## [Document text]
== Segment start ==
Research intro in motion pictures
Physiological and biophysical principles of cell surfaces
The cell membrane can be seen as a microscopic version of Manhattan, NYC. The cell almost packs the limited membrane space with proteins that provide essential functions. With such high packing density, the cell must evolve to do really good job in “floorplanning” its membrane to optimize the fitness. The quantity and spatial organization of membrane proteins are crucial in determining growth rate, death rate, as well as adaptability in new environments. We are quantifying basic membrane properties using single-cell microfluidics and imaging approaches and performing perturbation experiments to test quantitative models.
Quantitative principles of cellular adaptation
The abundance of many cellular components is often more than a cell needs. For example, a bacterial cell always has extra copies of essential proteins, e.g., ribosomes, or extra physical space, e.g., membrane area – removing some of them does not affect corresponding cellular functions. Why does the cell use such a seemingly wasteful strategy? It is thought that extra components are essential for the cell to adapt to a new environment, and cellular adaptation remains an unresolved fundamental biological problem. We will experimentally gauge how the extra abundance of cellular components is tuned in different environments, hopefully to gain insights into the biological mechanisms underlying cellular adaptation.
Physiological and biophysical principles of bacteria-phage interactions
While bacteriophages (viruses that infect bacteria) are often known for killing their host, a large class of bacteriophage are very temperate – they live quite peacefully with their bacterial host, and do not kill when replicating and leaving the host. It is even reported that these phages benefit their host to survive environmental challenges at least at the community level. However, the fitness benefit and cost of phage production in bacterial host is poorly understood. We are trying to delineate the physiological consequences (e.g. growth, survival and adaptability to new environments) of the bacterial-phage interactions. This is also a great opportunity to bridge the quantitative principles of microbial growth at both single-cell and community levels.
Tools used (skills you can learn) in our lab
We develop and adapt multidisciplinary tools, such as genetic engineering, cell culture, microfluidics, microscopy, image and data analysis, machine learning, and physical modeling. These tools form a closed-loop pipeline to allow us to iterate between quantitative predictions and measurements by refining models and redesigning experiments, respectively.
== Segment end ==
## [Task set]
• A. List every tool the lab research page names as part of the lab's multidisciplinary toolset.
• B. Set down the passage of the lab research page from "Tools used (skills" up to and including "redesigning experiments, respectively.", word for word.
• C. According to the lab research page, what city is the cell membrane compared to?
The data is unrelated to the lab research page.

## [Information]
== Segment start ==
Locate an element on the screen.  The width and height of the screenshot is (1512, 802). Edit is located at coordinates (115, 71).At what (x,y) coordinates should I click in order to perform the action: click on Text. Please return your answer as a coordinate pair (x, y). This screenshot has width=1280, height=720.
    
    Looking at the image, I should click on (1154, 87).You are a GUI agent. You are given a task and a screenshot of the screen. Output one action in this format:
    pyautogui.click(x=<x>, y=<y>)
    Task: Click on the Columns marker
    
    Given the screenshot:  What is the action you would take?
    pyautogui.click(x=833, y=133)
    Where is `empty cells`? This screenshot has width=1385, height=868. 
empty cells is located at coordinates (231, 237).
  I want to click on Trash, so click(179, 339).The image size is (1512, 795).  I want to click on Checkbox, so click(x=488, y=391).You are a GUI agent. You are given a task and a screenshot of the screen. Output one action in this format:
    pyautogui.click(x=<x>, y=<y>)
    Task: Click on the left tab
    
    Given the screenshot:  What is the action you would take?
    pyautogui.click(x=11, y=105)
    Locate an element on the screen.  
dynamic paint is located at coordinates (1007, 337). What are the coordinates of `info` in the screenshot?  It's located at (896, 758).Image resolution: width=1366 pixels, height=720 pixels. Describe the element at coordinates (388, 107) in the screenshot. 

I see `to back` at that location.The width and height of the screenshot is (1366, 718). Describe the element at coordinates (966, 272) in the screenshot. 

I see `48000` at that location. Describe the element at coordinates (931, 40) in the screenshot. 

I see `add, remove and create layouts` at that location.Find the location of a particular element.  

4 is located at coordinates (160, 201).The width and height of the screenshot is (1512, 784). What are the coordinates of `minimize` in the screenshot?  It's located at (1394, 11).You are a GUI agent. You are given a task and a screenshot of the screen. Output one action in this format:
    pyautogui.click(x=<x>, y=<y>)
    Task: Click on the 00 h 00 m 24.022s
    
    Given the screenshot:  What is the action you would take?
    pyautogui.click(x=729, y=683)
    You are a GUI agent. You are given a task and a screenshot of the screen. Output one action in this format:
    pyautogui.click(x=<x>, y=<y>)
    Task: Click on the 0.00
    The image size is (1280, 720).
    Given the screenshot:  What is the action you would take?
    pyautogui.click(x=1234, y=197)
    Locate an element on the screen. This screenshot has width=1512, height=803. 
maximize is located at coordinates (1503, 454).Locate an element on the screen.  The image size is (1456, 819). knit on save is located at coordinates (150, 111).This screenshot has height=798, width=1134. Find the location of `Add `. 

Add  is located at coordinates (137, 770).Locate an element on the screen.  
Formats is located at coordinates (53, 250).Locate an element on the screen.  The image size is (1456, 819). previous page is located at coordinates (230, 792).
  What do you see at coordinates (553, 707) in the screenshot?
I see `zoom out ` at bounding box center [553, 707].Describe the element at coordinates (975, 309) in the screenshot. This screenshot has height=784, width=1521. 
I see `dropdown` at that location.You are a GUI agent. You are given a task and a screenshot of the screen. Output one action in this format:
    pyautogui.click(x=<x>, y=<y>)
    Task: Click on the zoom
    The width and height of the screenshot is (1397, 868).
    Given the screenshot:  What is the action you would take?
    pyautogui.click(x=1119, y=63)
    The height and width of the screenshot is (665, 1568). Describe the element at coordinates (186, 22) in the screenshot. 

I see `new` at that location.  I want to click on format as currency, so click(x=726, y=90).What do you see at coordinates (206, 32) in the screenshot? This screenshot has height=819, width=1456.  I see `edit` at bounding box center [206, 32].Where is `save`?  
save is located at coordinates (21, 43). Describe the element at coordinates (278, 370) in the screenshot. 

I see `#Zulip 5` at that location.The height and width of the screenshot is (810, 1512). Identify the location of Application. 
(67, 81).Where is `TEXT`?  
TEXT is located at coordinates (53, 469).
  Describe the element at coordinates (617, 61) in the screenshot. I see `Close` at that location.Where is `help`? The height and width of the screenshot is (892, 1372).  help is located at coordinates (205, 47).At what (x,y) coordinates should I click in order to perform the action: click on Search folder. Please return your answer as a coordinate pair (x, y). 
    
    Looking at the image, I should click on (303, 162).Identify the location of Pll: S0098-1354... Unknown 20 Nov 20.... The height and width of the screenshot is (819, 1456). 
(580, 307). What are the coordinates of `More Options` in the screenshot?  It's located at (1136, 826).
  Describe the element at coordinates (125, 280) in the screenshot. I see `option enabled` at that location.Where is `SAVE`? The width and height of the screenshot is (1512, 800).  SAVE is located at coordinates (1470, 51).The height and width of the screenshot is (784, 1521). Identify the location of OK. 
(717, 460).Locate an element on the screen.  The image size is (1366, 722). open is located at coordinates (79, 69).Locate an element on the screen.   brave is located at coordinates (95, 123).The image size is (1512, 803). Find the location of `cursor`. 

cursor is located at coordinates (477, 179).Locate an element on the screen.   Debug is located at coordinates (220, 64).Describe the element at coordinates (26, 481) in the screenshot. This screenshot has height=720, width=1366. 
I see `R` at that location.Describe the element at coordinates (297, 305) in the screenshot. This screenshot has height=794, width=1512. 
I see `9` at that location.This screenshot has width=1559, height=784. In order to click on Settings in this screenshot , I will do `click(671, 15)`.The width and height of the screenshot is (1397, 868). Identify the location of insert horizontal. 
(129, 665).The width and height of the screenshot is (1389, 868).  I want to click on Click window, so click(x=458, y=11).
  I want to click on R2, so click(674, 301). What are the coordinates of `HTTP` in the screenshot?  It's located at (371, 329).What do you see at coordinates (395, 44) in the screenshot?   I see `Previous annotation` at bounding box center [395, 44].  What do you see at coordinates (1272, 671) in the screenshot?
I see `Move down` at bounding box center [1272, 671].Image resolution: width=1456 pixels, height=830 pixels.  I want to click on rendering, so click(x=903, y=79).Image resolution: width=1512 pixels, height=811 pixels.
== Segment end ==
## [Answers to each task]
• A. genetic engineering, cell culture, microfluidics, microscopy, image and data analysis, machine learning, physical modeling

• B.
Tools used (skills you can learn) in our lab
We develop and adapt multidisciplinary tools, such as genetic engineering, cell culture, microfluidics, microscopy, image and data analysis, machine learning, and physical modeling. These tools form a closed-loop pipeline to allow us to iterate between quantitative predictions and measurements by refining models and redesigning experiments, respectively.

• C. Manhattan, NYC, with the membrane described as a microscopic version of it.